:: Document passage ::
Journal of Biotechnology & Biomaterials
Open Access

Abstract

Plant responses to microbial invasion including various other environmental stresses are achieved through integrating shared signaling networks and mediated by the synergistic or antagonistic interactions with the phytohormones viz. salicylic acid (SA), jasmonic acid (JA), ethylene (ET), abscisic acid (ABA) and reactive oxygen species (ROS). Previous studies have shown that in response to pathogen attack, plants produce a highly specific blend of SA, JA and ET, resulting in the activation of distinct sets of defense-related genes. Regulatory functions for ROS in defense, with a focus on the response to pathogen infection occur in conjunction with other plant signaling molecules, particularly with SA and nitric oxide (NO). Recent reports added evidence to the previous studies that GSH has a distinct role in biotic stress tolerance and suggested GSH to be a member in cross-communication with other signaling molecules in mitigating biotic stress. Taken together, present investigation has been designed to obtain an in depth understanding on the plant disease resistance mechanism through an integrated ?omics? approach with special reference to glutathione. For that transgenic tobacco constitutively overexpressing γ-ECS, the rate-limiting enzyme of glutathione biosynthetic pathway has been developed upto T2 generation. ESTs analysis and disease test assay demonstrated that GSH, being a member of signaling network acts in a synergistic and/or antagonistic fashion with other established signaling molecules to combat biotrophic pathogen like Pseudomonas syringae pv. tabaci in comparison to the necrotrophic pathogen Alternaria alternata. Furthermore, proteomic analysis followed by mass spectrometric analysis identified the nature of proteins to control/prevent the disastrous microbial invasion in transgenic tobacco. Finally, an integrated analysis of genomics and proteomics datasets identified the genes and proteins regulated by glutathione level and involved in plant resistance mechanism to combat microbial invasion.

Biography

Sharmila Chattopadhyay has completed her Ph.D at the age of 26 years from Visva Bharati University and postdoctoral studies from Department of Biochemistry and Food processing, ATO-DLO, Wageningen, The Netherlands. She is presently engaged as a Senior Scientist of Drug Development/ Diagnostics & Biotechnology division, CSIR-Indian Institute of Chemical Biology, Kolkata, a premier R&D organization. She has published more than 20 papers in reputed journals and serving as reviewer of international journals. Dr. Chattopadhyay also published book chapters on Agricultural Biotechnology, Indian Medicinal Plants etc. She was invited and presented her research activities in GORDON RESEARCH CONFERENCE-Plant Metabolic Engineering, USA, 2009.
:::
:: Data shown ::
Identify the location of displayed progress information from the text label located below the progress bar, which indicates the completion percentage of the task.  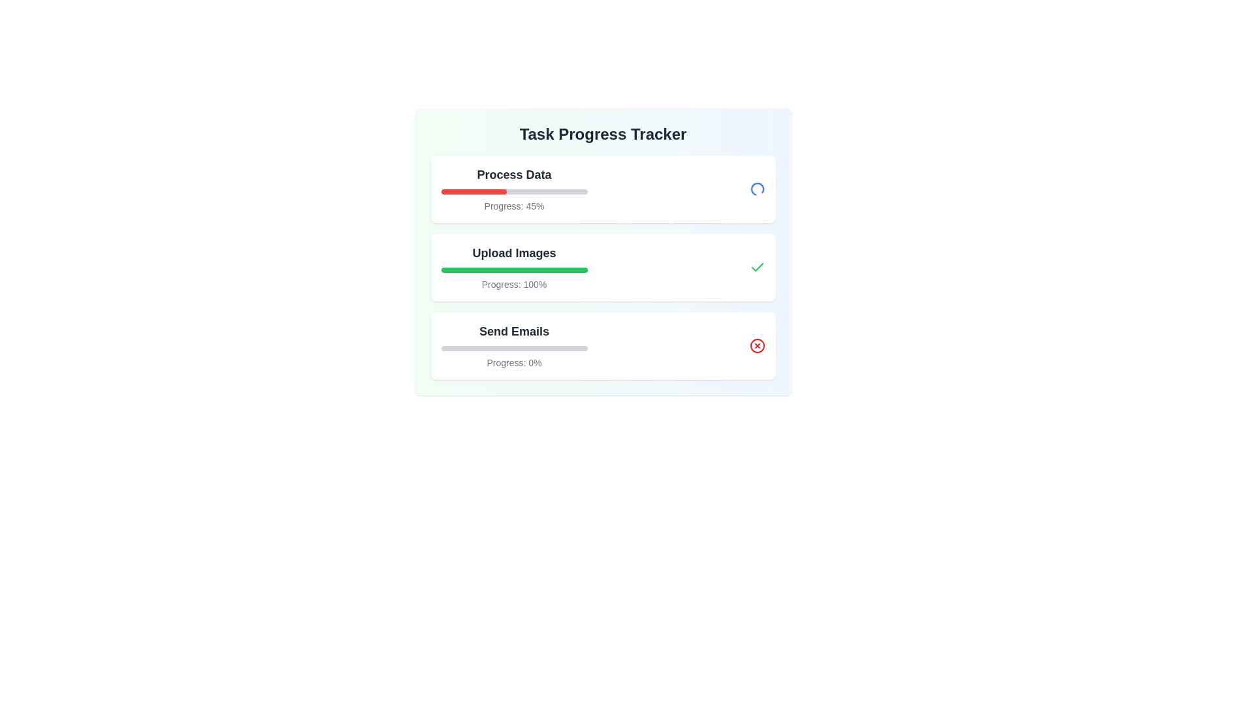
(513, 206).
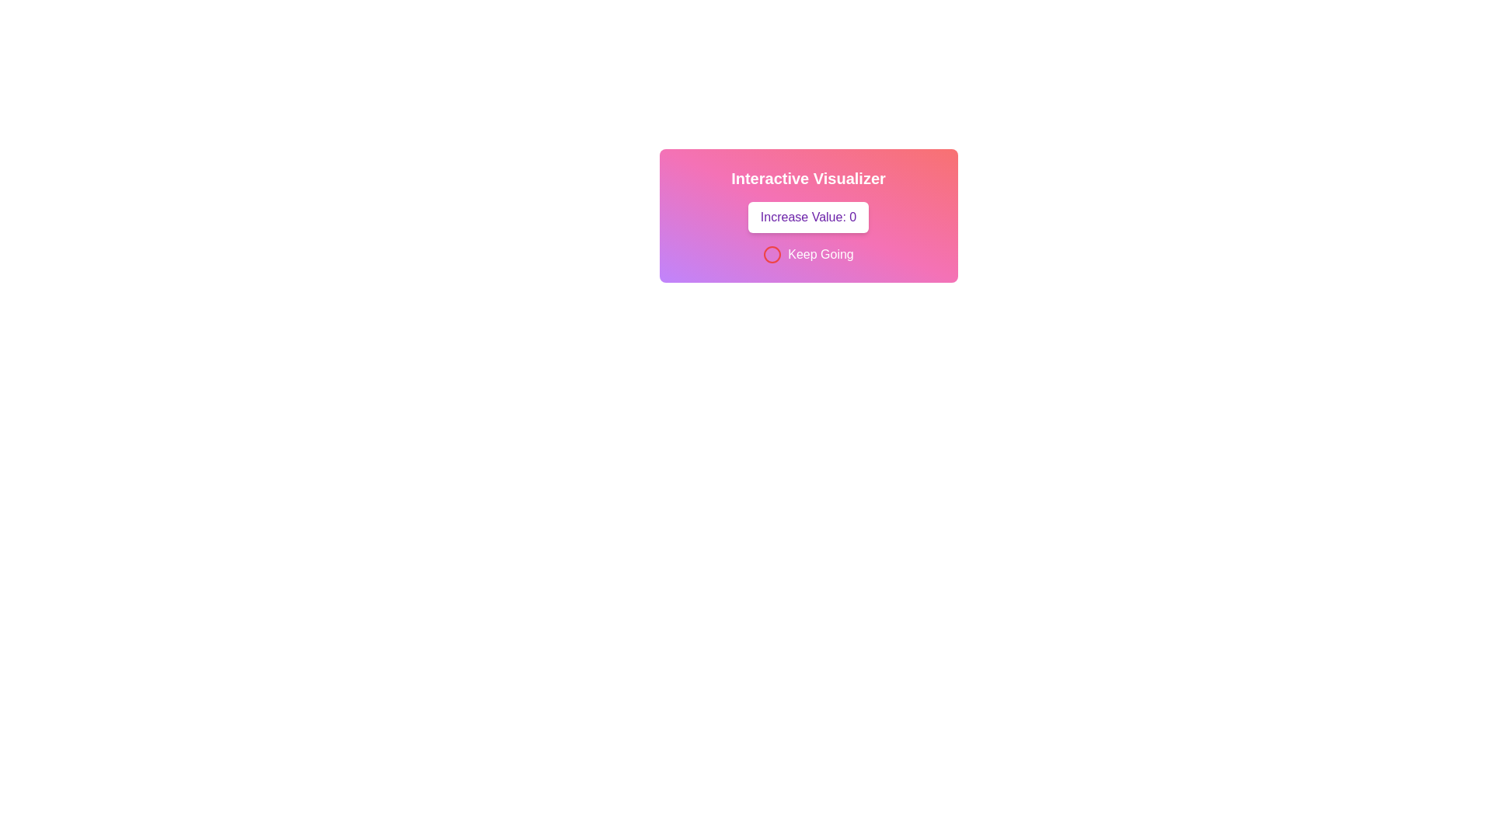 This screenshot has width=1492, height=839. Describe the element at coordinates (773, 253) in the screenshot. I see `the status icon located to the left of the 'Keep Going' text and below the 'Increase Value: 0' button` at that location.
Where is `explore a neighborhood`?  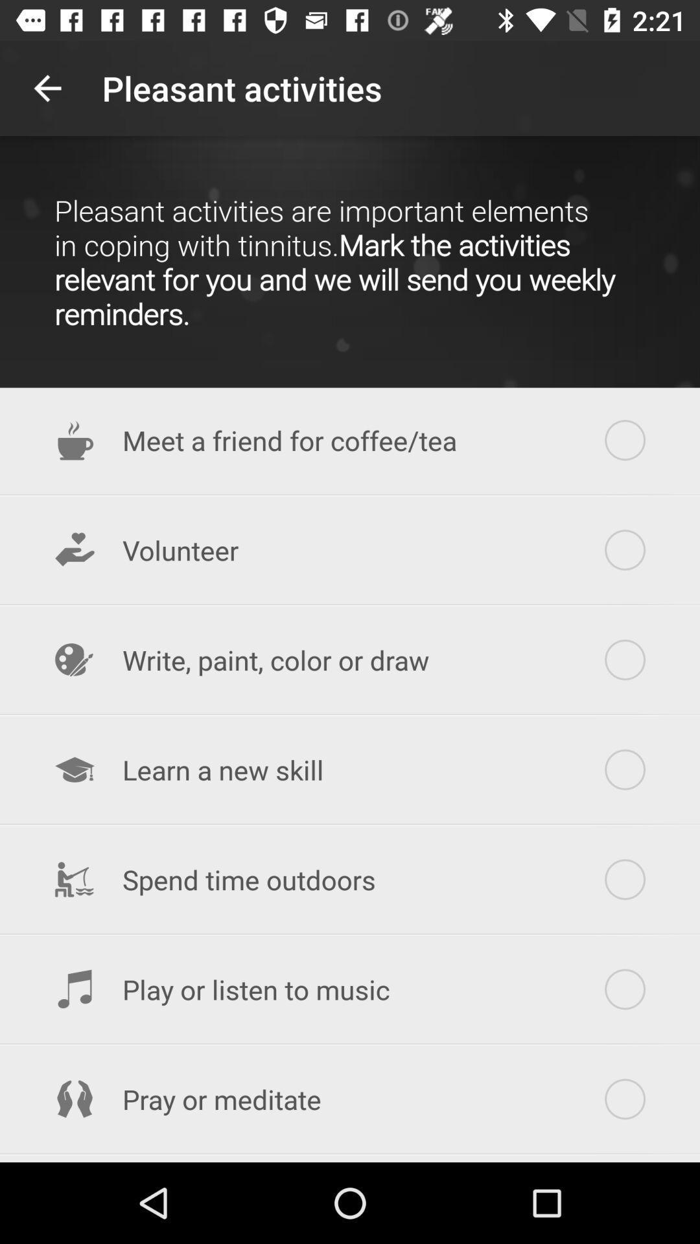 explore a neighborhood is located at coordinates (350, 1159).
:::
Retype everything in the glutathione and plant disease resistance abstract above from "Sharmila Chattopadhyay has" down to "Engineering, USA, 2009.".

Exercise solution ▸
Sharmila Chattopadhyay has completed her Ph.D at the age of 26 years from Visva Bharati University and postdoctoral studies from Department of Biochemistry and Food processing, ATO-DLO, Wageningen, The Netherlands. She is presently engaged as a Senior Scientist of Drug Development/ Diagnostics & Biotechnology division, CSIR-Indian Institute of Chemical Biology, Kolkata, a premier R&D organization. She has published more than 20 papers in reputed journals and serving as reviewer of international journals. Dr. Chattopadhyay also published book chapters on Agricultural Biotechnology, Indian Medicinal Plants etc. She was invited and presented her research activities in GORDON RESEARCH CONFERENCE-Plant Metabolic Engineering, USA, 2009.